- _WHAT IS ASKED_:
1. Please return the stretch of the Parkland Walk passage from "Despite its will-this-do" through "impeccable Georgian palace.", copied word for word.
2. According to the Parkland Walk passage, in what year did the Great Northern Railway open the line?
3. Name every kind of animal the Parkland Walk passage mentions as living on the reserve.
[BEGIN SOURCE]
At this point, a quick look at the map would suggest that the route was about to pick its way across nearly five miles of densely inhabited urban jungle, between the green lungs of the ancient forest and Finsbury Park. Approaching noon on a hot bank holiday weekend, this didn’t seem a particularly attractive prospect. But the next 90 minutes were the finest of the walk, the sort that makes you pine for friends and family to have been there with you, the kind that makes you plan to drag them back there as soon as possible.

This way or that way? That way.

The absence of green on the large-scale map was deceptive: nature can find a way in most places. And this place, the Parkland Walk, wasn’t a road but an abandoned railway line. The plants that line any railway are merely playing the long game, waiting for the wheels to stop turning, at which point they’ll begin their own reclamation project.

The Great Northern Railway had opened the line in 1867 — a touch after the greatest era of rail expansion, but they were speculating on the expected popularity of the nearby Alexandra Palace. By the 1930s the freshly-minted London Transport — brought about via a Parliamentary bill introduced by Peter Mandelson’s granddad — had big plans, known as the New Works Programme, which included linking this branch to what would become the Northern. (It pleases me enormously to learn that one name considered for that thick black north-south line, which links Tooting and Camden among others, was the Egyptology-flavoured Tootancamden Line.)

Anyway, Hitler saw to that, if not before the construction of never-used platforms at Highgate Station, just south of which we joined the line. Closed to passenger traffic by 1954, it had limped on with freight until 1970 when the tracks were torn up and the cuttings abandoned. In moved the flora and fauna: 250 species of plants nuzzled by hedgehogs, run through by foxes, alighted upon by butterflies and hidden behind by muntjac deer. It’s London’s longest nature reserve.

Highgate Station in 2007, looking east towards the Parkland Walk. (Photo: Nick Catford)

It’s also, as is the way of these things, a fascinating conjunction of human and natural landscapes. I’ve written before about New York’s High Line, a prime example of finding a use for lines rendered economically unviable. Forcibly rendered level for the benefit of trains, these lines can be quickly repurposed as accessible leisure areas — in some cases wheelchair-friendly.

As formerly fanatical railway expansionists on a densely-populated island, the British have punched above their weight in rail-trail conversion: with more than 150 tracks in use, the nation has the second-longest repurposed network in Europe. (The Germans, dons of health and indeed efficiency, are way out in front.)

Despite its will-this-do name, the Parkland Walk is a very fine example of a railway repurposed into something more than a path. There might be some who dislike graffiti, who crave neatness, who curl a lip at the remnants of previous eras inelegantly abutting what they’d like to see as curated leisure zones. Each to their own, but they are not me. I’m with Jonathan Meades in insisting that we shouldn’t accept someone else’s hierarchy of building types, that an industrial ghost can be just as right as an impeccable Georgian palace.
[END SOURCE]
[BEGIN DATASET EXTRACT]
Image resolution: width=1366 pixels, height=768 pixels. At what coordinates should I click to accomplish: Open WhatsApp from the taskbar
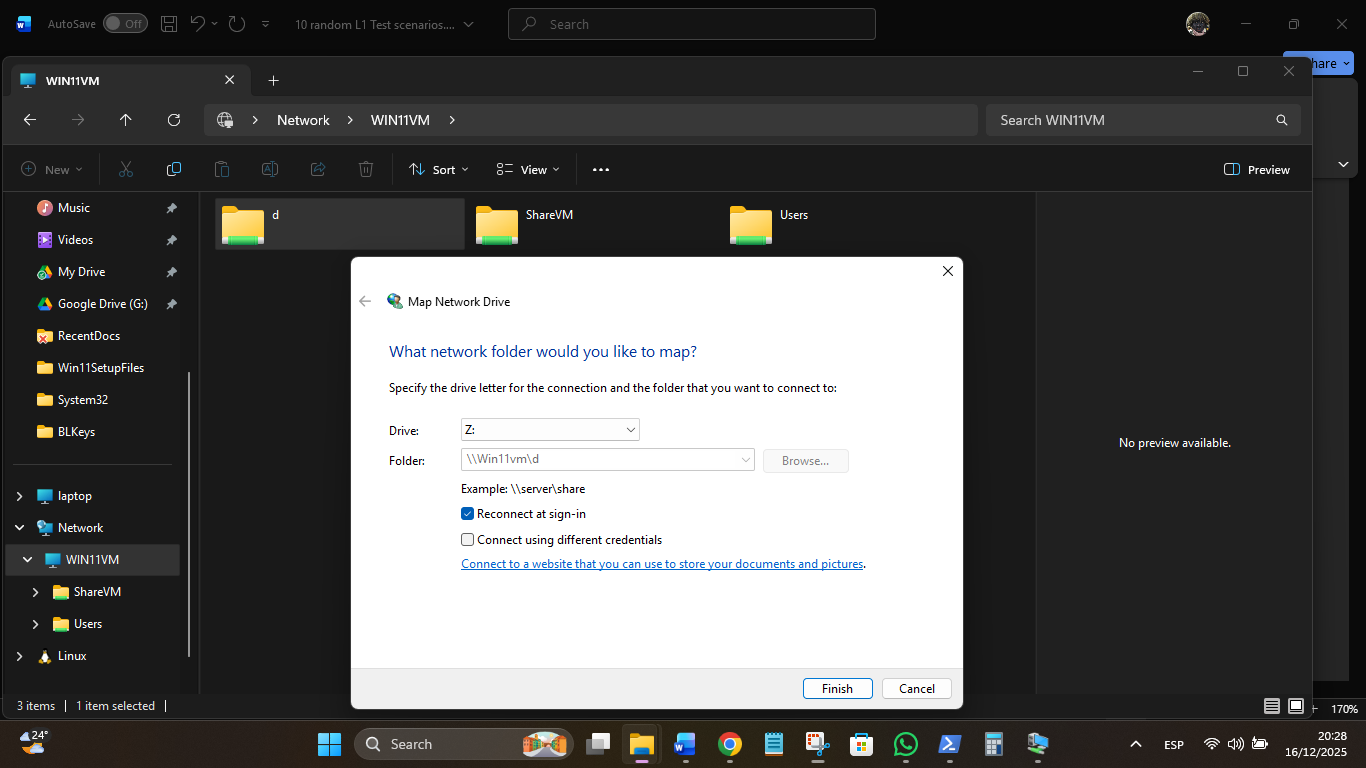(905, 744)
[END DATASET EXTRACT]
- _RESULTS IN ORDER_:
1.
Despite its will-this-do name, the Parkland Walk is a very fine example of a railway repurposed into something more than a path. There might be some who dislike graffiti, who crave neatness, who curl a lip at the remnants of previous eras inelegantly abutting what they’d like to see as curated leisure zones. Each to their own, but they are not me. I’m with Jonathan Meades in insisting that we shouldn’t accept someone else’s hierarchy of building types, that an industrial ghost can be just as right as an impeccable Georgian palace.

2. 1867

3. hedgehogs, foxes, butterflies, muntjac deer